Et ce jour là, nous discuterons enfin. Comme je te l'avais dis environ un an auparavant.
Puis un moment après, une fois que j'ai observé Irella qui se tient prête à officier.
Me voilà courbant l'échine devant la seule Entité qui le mérite et qui puisse me l'ordonner, posant un genou à terre, devant mon pilier, yeux fermés, tête baissée.
Par pensée, je m'adresse à Lui.
- Dieu, Très-Haut, pardonnez-moi mes péchés... Aussi nombreux fussent-ils, aussi abjects fussent-ils.
- Pardonnez-moi d'avoir vendu mon âme et d'avoir établi ce pacte maudit que je combats aujourd'hui grâce à l'aide de Votre Fille.
- Pardonnez-moi d'avoir lié le coeur de Seriella au miens alors qu'elle vous servait, car cela ne l'a pas empêcher de le faire.

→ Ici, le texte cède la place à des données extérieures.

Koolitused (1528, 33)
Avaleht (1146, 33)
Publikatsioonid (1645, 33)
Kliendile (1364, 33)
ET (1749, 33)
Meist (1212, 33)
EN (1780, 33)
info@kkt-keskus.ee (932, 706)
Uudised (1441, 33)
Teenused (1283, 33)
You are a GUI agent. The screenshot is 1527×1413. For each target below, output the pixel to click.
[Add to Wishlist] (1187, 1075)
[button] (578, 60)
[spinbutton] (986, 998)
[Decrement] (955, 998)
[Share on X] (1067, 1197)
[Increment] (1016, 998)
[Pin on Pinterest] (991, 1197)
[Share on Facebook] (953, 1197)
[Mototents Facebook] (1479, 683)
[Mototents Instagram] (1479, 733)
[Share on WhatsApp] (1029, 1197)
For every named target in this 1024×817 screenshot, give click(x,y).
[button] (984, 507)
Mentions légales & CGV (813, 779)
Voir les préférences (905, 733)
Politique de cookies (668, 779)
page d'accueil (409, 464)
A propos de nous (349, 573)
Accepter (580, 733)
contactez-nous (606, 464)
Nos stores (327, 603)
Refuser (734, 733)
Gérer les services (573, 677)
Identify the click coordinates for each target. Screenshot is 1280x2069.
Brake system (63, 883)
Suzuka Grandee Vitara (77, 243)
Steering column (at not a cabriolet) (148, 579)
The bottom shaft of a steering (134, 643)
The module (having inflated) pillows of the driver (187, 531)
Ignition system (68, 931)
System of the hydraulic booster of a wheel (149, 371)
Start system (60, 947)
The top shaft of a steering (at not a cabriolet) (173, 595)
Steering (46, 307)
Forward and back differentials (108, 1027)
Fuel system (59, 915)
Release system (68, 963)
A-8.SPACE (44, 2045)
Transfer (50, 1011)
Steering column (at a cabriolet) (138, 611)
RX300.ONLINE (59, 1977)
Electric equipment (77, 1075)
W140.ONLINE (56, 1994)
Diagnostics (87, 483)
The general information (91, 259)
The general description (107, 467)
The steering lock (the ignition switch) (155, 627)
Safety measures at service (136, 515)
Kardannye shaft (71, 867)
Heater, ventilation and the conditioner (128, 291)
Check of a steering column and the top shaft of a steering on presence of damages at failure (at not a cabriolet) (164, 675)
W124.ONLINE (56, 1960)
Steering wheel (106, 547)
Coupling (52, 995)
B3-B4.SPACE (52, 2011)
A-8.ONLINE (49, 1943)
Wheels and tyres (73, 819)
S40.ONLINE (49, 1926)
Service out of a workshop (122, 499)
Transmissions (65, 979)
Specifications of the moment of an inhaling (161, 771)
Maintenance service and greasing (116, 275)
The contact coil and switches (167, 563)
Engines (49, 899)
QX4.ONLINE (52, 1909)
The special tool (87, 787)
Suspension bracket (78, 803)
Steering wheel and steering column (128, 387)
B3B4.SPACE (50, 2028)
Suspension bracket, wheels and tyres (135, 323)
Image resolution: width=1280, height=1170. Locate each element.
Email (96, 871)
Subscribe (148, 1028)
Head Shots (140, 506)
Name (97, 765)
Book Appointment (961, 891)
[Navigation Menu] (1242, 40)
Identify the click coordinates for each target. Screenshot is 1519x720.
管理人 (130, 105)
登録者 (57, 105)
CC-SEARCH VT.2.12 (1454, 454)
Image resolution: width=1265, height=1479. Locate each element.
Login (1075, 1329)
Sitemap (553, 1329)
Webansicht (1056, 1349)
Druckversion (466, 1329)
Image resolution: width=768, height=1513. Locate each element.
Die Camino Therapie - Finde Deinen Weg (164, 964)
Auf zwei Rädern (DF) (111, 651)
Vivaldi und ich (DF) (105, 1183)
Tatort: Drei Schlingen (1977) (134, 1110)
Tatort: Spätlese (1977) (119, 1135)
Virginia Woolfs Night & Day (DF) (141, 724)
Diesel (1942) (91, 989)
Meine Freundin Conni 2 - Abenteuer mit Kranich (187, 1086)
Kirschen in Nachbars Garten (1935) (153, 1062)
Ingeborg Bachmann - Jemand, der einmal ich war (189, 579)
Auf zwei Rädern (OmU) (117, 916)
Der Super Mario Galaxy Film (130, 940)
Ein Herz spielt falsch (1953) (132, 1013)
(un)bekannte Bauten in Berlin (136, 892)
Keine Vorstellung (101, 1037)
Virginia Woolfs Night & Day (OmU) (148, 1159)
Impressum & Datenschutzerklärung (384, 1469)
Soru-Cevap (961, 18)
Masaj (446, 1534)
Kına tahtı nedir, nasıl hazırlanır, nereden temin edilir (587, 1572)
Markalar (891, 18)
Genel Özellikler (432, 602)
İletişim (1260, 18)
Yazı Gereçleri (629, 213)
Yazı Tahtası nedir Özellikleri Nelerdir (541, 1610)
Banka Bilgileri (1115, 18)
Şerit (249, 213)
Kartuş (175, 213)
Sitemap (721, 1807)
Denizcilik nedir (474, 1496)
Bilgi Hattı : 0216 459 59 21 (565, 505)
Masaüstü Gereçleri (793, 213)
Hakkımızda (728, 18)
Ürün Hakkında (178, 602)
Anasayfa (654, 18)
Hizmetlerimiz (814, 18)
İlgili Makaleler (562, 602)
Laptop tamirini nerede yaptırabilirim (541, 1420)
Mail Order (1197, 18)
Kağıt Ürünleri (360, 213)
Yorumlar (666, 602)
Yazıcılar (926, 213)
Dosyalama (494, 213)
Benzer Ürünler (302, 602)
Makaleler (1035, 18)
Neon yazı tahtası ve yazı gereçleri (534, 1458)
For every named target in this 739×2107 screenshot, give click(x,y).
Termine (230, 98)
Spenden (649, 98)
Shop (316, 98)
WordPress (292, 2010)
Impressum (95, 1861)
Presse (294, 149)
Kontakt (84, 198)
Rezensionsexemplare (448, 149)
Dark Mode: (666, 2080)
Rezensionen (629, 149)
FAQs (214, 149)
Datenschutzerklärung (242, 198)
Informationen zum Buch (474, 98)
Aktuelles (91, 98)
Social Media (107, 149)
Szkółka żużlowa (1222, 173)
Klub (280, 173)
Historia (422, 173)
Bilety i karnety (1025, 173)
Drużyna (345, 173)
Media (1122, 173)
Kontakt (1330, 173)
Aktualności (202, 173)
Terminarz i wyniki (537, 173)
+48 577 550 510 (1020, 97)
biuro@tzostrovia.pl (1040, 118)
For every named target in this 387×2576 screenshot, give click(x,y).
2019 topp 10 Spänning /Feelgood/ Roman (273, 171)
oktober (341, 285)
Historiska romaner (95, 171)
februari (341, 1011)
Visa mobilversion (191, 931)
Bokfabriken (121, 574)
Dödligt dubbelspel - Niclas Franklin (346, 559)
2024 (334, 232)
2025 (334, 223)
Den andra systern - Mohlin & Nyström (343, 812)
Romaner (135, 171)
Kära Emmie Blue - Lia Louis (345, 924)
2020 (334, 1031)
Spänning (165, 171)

Je requiert Votre clémence.
- Pardonnez-moi d'avoir... Pardonnez-moi là aussi, vous verrez vous-même Grand Esprit que cela n'affectera rien.
Je me relève, me postant dos au pilier comme si de rien n'était.
Je le sais, un premier pas vient d'être fait lors de cette messe si particulière.
Tout comme le miracle du chuintement disparu pour le frère Marmiton, Mirail qui se prosterne une fois de plus devant Dieu.
Une chose est certaine à présent, une fois que je mettrai le pied dehors... Je devrai payer le prix de ce que je viens de faire.
C'est maintenant au tour d'Irella de prendre la parole et je ne louperai cela pour rien au monde.